Nella prima parte dell’articolo abbiamo approfondito la questione di come la luce artificiale influenza i ritmi fisici e mentali dell’essere umano.

In questa seconda e ultima parte analizzeremo gli effetti sull’ambiente, sugli animali e sulle piante – che vanno poi a ripercuotersi anche sulle città. Immersi nella solita routine, circondati sempre dalla luce artificiale, non ci rendiamo conto di quanto possa essere dannosa alle specie che basano il loro ciclo vitale sui movimenti del Sole. Specie di qualsiasi tipo: uccelli, rettili, anfibi, insetti, mammiferi.

L’estinzione delle tartarughe di mare

Ne avevamo parlato tempo fa: le tartarughe marine sono a rischio di estinzione. Oltre a vari fattori più o meno naturali, la causa va ricondotta alla luce artificiale delle città: le tartarughe ne sono attratte, perché la scambiano per il chiarore della Luna, e invece di dirigersi verso il mare si spostano nella direzione opposta, diventando vittime di automobili e di predatori che altrimenti non incontrerebbero.

Il turismo incrementa il problema, perché gli hotel e i ristoranti nei pressi delle spiagge fungono “da faro” irresistibile per i nuovi nati.

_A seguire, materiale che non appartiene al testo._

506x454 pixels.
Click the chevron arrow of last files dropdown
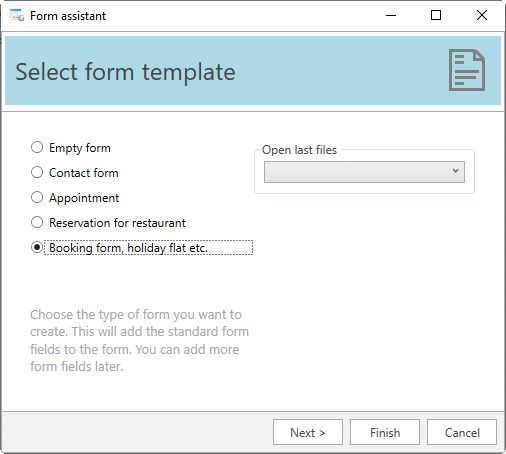455,171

E se volete qualche numero, c’è da rabbrividire: migliaia di nuovi nati muoiono in Florida ogni anno.

Tra parentesi, nel link sopra troverete alcune informazioni su cosa fare per aiutare il WWF a preservarle.

La migrazione a ostacoli degli uccelli

Tra le specie più colpite dalla luce artificiale troviamo gli uccelli, molti dei quali vivono di notte ed emigrano seguendo il ritmo dell’alba e del tramonto. Senza un punto di riferimento ciclico e preciso – il Sole, la Luna, il cielo stellato – gli uccelli fanno spesso riferimento ai bagliori delle città e pensano di dirigersi nella giusta direzione, deviando completamente la loro linea di migrazione.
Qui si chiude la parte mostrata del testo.